Many extremist Republican and Democratic advocates are playing the religious card in order to persuade citizens to vote for a particular candidate.

I have heard everything from ‘Romney practices polygamy’ to ‘vote for Obama and you are going to burn in hell.’

However, I cannot say I did not expect this.

When compared to other developed countries, it is arguable that America is the most religious.

So many issues and controversies in the presidential debates have been focused on religious values.

American citizens, in defense of their own freedoms, need to look past the shortcomings of the political system and focus on what needs improvement.

The economy, education and other issues are being pushed aside to make room for these heavy issues of faith.

It is the government’s responsibility to protect its citizens and prevent those citizens from harming others. It is not the government’s duty to lay out rules and codes for how citizens can live their lives.

It does not matter whether an individual believes gay marriage is wrong or sinful.

That individual does not need to marry someone of the same sex.
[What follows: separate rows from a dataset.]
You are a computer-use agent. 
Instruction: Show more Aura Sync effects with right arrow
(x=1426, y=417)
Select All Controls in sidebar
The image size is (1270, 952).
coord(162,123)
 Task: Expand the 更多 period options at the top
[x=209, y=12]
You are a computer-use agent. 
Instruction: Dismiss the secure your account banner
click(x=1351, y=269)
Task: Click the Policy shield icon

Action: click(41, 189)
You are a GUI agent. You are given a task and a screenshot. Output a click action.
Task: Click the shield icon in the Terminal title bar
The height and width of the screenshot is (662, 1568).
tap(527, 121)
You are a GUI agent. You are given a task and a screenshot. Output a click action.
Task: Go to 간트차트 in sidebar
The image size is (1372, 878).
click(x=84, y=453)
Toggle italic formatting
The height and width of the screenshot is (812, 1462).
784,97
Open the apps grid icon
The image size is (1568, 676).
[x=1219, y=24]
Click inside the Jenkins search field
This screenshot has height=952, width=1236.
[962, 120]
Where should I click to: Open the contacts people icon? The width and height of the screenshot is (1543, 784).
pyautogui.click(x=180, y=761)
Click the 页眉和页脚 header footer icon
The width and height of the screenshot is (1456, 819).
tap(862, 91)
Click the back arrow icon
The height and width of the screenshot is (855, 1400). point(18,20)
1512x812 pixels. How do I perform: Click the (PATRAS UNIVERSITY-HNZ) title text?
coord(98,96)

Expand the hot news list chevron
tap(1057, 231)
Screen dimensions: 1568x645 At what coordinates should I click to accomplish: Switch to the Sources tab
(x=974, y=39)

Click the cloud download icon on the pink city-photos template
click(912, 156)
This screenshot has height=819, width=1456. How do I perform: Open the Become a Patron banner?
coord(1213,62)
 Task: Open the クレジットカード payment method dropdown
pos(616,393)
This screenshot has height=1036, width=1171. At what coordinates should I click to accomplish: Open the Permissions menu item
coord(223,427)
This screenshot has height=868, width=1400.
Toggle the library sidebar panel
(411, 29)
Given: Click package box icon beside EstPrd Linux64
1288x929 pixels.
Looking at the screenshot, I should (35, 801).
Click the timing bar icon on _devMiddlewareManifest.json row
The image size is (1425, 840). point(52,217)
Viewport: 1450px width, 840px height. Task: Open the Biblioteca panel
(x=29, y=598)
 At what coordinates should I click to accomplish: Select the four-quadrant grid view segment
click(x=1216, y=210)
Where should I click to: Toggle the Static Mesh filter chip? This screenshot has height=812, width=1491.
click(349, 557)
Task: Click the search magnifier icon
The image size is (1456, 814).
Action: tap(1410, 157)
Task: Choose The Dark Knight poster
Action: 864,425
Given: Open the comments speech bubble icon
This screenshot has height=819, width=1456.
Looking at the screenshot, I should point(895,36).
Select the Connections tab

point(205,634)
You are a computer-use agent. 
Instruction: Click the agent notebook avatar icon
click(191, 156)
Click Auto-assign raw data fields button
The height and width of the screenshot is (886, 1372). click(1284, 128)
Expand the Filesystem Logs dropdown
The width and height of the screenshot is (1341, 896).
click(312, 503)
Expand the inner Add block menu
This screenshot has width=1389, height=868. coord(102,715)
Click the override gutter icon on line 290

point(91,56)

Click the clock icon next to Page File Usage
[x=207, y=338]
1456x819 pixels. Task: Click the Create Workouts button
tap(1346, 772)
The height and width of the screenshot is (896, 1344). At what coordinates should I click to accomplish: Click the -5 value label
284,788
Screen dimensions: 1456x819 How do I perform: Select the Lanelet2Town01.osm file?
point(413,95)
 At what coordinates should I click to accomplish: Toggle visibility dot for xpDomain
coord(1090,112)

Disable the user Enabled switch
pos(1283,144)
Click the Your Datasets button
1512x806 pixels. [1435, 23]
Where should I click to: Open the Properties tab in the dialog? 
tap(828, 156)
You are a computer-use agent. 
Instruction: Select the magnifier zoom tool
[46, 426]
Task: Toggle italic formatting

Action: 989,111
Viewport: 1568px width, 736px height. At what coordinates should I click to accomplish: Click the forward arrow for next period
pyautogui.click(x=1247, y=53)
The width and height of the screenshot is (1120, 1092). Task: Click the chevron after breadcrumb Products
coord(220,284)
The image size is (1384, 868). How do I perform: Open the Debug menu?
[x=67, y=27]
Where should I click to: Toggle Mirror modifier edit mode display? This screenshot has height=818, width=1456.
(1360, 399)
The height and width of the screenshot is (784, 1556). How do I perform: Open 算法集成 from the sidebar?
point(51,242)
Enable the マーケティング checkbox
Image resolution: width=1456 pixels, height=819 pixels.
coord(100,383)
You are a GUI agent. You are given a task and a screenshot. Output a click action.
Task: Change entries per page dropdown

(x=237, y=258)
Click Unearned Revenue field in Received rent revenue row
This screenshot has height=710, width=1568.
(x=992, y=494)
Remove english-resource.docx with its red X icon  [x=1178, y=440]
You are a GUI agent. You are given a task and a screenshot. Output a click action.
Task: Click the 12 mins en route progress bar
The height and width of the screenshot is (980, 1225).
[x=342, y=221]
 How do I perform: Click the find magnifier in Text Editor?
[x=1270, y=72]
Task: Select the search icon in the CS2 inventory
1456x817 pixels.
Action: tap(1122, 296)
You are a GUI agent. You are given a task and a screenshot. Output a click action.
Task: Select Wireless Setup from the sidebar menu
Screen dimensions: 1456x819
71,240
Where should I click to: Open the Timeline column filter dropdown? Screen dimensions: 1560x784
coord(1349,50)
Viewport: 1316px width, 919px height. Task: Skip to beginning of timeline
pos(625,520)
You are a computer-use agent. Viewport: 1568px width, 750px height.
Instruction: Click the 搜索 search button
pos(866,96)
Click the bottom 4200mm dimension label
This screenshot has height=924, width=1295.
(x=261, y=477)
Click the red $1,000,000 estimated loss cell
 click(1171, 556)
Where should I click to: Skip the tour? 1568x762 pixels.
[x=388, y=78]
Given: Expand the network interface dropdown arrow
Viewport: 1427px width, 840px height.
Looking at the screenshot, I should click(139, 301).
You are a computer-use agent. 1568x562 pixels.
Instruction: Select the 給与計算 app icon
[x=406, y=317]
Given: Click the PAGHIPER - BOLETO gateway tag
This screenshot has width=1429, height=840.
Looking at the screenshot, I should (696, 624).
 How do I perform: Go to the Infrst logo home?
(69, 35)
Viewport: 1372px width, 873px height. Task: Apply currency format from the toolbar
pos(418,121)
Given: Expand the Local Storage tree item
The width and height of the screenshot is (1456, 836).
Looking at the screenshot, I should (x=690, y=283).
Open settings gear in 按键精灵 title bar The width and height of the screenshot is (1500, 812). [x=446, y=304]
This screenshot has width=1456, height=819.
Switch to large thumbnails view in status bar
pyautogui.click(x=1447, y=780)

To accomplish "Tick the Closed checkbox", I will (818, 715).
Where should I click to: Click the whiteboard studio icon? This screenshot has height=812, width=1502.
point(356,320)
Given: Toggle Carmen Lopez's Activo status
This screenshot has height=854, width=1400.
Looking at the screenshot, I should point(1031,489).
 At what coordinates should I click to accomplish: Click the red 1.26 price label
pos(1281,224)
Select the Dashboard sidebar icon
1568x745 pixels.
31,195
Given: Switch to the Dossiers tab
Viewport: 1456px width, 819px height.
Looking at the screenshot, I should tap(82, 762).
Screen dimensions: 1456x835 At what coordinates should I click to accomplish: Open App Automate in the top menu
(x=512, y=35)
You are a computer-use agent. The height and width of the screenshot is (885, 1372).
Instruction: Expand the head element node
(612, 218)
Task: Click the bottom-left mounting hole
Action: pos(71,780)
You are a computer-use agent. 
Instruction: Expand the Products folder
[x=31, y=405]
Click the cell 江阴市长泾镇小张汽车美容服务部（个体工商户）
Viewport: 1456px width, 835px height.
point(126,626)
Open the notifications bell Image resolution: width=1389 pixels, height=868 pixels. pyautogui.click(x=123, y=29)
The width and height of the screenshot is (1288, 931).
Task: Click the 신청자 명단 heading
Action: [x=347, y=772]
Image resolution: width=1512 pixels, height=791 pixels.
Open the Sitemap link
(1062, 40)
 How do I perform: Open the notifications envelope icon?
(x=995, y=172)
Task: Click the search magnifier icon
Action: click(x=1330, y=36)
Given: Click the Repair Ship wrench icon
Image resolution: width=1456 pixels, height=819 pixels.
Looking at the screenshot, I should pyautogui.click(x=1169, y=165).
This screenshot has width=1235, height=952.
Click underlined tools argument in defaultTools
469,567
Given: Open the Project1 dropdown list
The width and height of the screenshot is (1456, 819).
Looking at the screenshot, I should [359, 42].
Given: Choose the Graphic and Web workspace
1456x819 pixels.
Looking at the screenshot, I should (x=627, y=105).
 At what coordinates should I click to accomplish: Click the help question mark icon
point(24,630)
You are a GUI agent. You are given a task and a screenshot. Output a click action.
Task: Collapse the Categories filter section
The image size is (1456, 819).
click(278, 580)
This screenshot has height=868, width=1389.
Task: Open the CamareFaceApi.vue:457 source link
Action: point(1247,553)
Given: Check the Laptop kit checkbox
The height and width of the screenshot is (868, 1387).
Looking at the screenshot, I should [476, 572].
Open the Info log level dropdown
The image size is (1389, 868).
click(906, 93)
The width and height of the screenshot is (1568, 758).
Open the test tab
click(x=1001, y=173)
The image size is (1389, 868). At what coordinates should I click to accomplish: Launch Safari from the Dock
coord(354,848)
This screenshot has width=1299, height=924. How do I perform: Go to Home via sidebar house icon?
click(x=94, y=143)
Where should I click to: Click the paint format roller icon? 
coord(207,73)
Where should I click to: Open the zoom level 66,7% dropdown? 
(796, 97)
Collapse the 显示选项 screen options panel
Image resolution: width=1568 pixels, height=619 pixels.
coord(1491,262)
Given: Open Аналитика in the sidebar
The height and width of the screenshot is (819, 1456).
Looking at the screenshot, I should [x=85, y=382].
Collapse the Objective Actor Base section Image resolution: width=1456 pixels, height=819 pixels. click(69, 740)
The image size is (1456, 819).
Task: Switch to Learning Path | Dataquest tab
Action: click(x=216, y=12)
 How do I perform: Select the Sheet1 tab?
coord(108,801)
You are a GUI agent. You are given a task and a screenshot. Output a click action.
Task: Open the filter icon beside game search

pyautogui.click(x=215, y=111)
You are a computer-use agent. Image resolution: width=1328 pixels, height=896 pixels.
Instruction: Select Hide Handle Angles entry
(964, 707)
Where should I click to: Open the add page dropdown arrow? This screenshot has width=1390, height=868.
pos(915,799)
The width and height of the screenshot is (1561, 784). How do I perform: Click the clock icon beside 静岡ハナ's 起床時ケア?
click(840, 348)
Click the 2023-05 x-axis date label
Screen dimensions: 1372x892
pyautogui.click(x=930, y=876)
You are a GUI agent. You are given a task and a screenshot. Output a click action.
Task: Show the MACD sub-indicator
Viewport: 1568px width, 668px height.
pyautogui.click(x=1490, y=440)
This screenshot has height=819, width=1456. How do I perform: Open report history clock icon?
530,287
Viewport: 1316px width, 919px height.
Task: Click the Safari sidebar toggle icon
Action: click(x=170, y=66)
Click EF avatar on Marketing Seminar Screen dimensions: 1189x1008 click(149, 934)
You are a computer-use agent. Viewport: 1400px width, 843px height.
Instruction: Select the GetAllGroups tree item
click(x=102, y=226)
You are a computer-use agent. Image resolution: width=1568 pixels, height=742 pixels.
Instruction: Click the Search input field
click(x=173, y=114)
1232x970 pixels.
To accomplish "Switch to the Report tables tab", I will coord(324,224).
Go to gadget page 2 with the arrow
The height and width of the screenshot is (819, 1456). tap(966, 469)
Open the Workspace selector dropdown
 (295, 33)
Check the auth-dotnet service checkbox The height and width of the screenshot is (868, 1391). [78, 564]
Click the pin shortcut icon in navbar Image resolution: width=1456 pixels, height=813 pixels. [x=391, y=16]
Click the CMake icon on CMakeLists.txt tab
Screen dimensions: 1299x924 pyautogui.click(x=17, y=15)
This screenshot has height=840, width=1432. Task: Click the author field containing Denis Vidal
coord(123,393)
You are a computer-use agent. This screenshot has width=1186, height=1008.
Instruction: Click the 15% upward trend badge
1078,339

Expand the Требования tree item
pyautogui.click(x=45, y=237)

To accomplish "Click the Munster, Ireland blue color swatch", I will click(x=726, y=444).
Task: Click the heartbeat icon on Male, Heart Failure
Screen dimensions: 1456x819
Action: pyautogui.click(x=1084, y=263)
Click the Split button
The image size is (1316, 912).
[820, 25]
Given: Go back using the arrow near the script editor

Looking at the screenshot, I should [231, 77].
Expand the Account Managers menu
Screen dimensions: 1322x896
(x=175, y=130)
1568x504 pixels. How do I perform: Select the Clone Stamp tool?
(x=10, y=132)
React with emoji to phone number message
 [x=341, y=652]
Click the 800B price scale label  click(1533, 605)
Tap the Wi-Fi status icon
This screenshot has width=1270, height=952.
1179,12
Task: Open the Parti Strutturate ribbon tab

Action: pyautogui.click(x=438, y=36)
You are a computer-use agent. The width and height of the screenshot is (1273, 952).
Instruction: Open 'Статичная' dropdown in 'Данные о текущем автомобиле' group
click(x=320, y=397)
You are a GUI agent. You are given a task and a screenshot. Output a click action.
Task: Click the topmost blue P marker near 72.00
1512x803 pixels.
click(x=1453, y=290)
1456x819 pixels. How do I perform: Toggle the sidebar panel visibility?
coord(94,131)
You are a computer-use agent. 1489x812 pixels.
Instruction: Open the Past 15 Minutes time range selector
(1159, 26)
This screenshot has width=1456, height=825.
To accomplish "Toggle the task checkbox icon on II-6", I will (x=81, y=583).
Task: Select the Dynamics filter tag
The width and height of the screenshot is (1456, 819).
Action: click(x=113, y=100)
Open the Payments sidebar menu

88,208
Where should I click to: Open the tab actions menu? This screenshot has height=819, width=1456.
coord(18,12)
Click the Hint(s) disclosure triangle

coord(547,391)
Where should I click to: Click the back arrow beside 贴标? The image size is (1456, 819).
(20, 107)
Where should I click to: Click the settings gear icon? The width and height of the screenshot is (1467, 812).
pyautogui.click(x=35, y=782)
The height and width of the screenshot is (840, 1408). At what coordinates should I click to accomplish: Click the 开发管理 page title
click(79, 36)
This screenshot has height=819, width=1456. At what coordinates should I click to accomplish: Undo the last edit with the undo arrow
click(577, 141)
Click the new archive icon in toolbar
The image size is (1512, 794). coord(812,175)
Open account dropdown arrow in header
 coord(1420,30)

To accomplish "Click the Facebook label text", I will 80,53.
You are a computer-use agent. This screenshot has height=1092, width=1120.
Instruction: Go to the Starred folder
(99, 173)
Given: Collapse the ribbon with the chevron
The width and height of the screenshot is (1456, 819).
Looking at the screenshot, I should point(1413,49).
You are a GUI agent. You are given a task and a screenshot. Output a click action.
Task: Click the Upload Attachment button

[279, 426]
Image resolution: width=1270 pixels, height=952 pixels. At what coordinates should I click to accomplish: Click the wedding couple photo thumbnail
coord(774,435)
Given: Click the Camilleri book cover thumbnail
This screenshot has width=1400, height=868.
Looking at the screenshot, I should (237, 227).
Why should one person’s beliefs stop another person from having his or her own beliefs?

Race, age and gender are the three categories that narrowly define what makes up a human being.

It is legal for different races and ages to marry.

Gender is the exception because most religions do not protest blacks marrying whites or 20-year-olds marrying 60-year-olds.

It is a religious issue.

The Truth Truck, a truck advertising the so-called sins of America, takes a trip to an Ohio state campus.

In many arguments over religiously political issues, people will say they do not want their children growing up in a certain environment – that they have the right to raise their children in a world without homosexuals, birth control, etc.

Yes, they should have that right.

The reason why they have that right is because the government does not interfere and tell them how they can and cannot raise their children and live their lives. It is a two-way street.

Why should any religion be given the chance to influence politics when those same religions would be outraged if the government stepped in and influenced their laws?

A few months ago, a healthcare reform mandated that birth control and services be available through all insurance plans. Catholic institutions are being forced to provide financing for these services that directly violate many of the beliefs of the Catholic faith.

Just like religion has no right to interfere with the law, the law has no right to interfere with religion.

Americans have the right to freedom of religion – this freedom is one of the strongest legs America has to stand on.

Just like it is wrong to force Catholic institutions to pour money into services they do not agree with, it is unlawful to take away services simply because of moral issues.

One of Mitt Romney’s biggest campaign focuses is that he wants to take away federal funding from Planned Parenthood.

These are religious not political issues being debated. Obviously they are hot topics, and no one is ever going to agree over them.

I saw a pro-life billboard the other day stating abortion is a black and white issue. I could not agree more. It is a black and white issue that has no place being debated over by presidential candidates.

These are personal matters, and taking choices out of individual citizens’ hands is like taking their individual rights away.